**Excerpt**
^^^^

As UCF poured on the points en route to a shootout victory in the American Athletic Conference Championship, the sellout crowd at Spectrum Stadium chanted three obvious words.
“We Want Fro-ost!”
In an attempt to show their second-year coach just how loved he was in Orlando, you could could probably hear the chant that was shouted an hour later in living rooms from Chadron to Omaha.
“We Got Fro-ost!”
The worst-kept secret in college football was that despite the local support for Frost, the hay was in the barn. Frost agreed to a deal to become the Huskers’ next coach long before his UCF squad capped off its unblemished run through the AAC. He became a hero in Orlando, and he’ll have a chance to become a home-grown hero in Lincoln. Again.
Frost won’t have to do much more than flash that “aw shucks” smile and talk about Runza to win his opening press conference.
But if Frost wants to win more than that — something tells me he does — he’ll have to bring that same rebuilding approach that made him an overnight sensation in Orlando.
Frost will be tasked with performing a minor miracle in Lincoln. It’ll be different than the “Flea Kicker” miracle he and Matt Davison pulled off 20 years ago. Nebraska was far more than one play away from keeping its national hopes alive in 2017. Nebraska wasn’t even one play away from making a bowl game in 2017.

^^^^

**Dataset**
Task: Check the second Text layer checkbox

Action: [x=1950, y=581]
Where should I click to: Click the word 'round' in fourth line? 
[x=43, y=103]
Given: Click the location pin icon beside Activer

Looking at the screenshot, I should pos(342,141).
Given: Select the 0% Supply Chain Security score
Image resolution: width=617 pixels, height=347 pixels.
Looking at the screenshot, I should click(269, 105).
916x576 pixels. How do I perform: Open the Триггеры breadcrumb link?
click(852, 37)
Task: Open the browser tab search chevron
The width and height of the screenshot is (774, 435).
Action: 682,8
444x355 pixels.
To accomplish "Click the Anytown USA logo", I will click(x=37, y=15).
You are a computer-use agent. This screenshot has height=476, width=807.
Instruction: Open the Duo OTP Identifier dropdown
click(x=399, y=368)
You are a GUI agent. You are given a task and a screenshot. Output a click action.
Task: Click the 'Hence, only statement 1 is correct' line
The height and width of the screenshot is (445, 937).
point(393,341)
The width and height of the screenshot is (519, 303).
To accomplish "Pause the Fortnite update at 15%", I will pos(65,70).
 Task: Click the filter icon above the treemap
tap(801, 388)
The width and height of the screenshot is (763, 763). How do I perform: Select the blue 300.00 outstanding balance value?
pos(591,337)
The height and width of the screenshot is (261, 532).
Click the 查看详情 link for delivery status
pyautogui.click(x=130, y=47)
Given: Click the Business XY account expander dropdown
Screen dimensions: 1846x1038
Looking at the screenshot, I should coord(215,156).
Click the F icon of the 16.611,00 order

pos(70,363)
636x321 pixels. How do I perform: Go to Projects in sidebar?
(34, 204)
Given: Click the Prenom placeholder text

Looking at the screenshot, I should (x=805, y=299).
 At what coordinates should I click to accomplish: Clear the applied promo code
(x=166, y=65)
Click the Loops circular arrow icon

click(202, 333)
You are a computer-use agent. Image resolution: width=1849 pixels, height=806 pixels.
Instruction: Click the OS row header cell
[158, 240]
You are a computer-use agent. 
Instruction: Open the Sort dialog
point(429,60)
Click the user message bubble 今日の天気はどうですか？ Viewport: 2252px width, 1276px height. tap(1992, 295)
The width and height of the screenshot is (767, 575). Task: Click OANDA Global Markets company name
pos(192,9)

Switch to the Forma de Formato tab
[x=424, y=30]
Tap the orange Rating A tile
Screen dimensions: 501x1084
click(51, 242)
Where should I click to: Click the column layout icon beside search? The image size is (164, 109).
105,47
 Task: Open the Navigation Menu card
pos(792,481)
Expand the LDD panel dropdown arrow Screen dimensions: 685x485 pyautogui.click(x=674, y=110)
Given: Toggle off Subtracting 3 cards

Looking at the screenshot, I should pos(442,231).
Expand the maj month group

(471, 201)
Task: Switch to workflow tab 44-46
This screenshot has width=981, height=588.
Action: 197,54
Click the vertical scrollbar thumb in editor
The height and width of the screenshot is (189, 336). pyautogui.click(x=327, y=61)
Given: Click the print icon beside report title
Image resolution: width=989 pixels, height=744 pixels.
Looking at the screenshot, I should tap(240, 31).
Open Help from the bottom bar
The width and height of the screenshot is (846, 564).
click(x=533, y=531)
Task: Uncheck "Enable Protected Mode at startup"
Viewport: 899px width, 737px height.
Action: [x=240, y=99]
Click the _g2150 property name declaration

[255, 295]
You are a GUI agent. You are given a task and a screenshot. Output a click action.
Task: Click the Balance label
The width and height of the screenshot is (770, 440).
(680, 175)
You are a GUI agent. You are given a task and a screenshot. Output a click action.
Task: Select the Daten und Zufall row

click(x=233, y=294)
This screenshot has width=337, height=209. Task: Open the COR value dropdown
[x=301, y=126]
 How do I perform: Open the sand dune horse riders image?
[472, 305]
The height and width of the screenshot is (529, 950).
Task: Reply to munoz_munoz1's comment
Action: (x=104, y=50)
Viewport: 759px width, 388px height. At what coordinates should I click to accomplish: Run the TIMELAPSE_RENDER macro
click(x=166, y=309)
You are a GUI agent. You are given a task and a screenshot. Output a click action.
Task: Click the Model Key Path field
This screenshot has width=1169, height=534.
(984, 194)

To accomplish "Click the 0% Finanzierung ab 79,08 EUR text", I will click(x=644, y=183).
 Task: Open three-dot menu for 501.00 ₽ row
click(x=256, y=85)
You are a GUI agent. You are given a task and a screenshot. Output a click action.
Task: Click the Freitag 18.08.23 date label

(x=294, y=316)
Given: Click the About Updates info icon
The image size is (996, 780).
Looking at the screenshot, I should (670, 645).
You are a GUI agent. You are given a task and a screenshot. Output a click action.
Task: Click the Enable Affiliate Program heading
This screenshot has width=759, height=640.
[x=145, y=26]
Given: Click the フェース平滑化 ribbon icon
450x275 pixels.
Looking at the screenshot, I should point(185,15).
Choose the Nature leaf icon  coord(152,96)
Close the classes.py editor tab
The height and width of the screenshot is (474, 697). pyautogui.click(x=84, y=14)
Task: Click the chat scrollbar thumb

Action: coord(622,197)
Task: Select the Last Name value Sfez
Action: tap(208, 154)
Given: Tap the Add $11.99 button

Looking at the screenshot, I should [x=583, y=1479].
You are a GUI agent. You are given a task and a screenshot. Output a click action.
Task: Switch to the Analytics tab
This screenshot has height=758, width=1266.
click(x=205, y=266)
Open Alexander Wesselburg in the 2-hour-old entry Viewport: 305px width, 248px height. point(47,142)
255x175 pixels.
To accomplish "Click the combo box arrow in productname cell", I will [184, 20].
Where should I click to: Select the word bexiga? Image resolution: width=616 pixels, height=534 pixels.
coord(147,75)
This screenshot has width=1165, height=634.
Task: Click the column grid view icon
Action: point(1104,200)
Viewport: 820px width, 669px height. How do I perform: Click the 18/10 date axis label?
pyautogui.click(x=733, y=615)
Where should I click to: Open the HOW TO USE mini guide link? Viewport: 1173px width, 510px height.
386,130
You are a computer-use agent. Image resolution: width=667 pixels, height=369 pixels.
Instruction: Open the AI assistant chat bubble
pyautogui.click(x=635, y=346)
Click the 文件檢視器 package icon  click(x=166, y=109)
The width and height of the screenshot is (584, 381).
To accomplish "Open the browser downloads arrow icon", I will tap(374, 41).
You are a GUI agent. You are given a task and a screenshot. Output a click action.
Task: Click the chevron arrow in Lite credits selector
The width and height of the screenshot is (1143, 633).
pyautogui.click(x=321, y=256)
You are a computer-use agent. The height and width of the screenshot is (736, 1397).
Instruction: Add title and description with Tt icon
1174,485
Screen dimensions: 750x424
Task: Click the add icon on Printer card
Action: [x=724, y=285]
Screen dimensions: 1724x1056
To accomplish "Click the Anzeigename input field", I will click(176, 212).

^^^^

**Task requirements**
1. In the column about Frost, what did the sellout crowd at Spectrum Stadium chant as UCF piled on points?
2. Do these statements agree with the column about Frost? Answer yes or no for each, and quote the words that decide it.
(a) UCF won the American Athletic Conference Championship in a shootout.
(b) Frost agreed to the Nebraska deal only after UCF finished its run through the AAC.
(c) Frost was in his third year as UCF's coach.
3. Copy out the passage of the column about Frost starting at "As UCF poured" and ending at "in Lincoln. Again.".
Answer using only the column about Frost.

**Set of answers**
1. “We Want Fro-ost!”

2.
(a) Yes: "en route to a shootout victory in the American Athletic Conference Championship"
(b) No: "Frost agreed to a deal to become the Huskers’ next coach long before his UCF squad capped off its unblemished run through the AAC."
(c) No: "their second-year coach"

3.
As UCF poured on the points en route to a shootout victory in the American Athletic Conference Championship, the sellout crowd at Spectrum Stadium chanted three obvious words.
“We Want Fro-ost!”
In an attempt to show their second-year coach just how loved he was in Orlando, you could could probably hear the chant that was shouted an hour later in living rooms from Chadron to Omaha.
“We Got Fro-ost!”
The worst-kept secret in college football was that despite the local support for Frost, the hay was in the barn. Frost agreed to a deal to become the Huskers’ next coach long before his UCF squad capped off its unblemished run through the AAC. He became a hero in Orlando, and he’ll have a chance to become a home-grown hero in Lincoln. Again.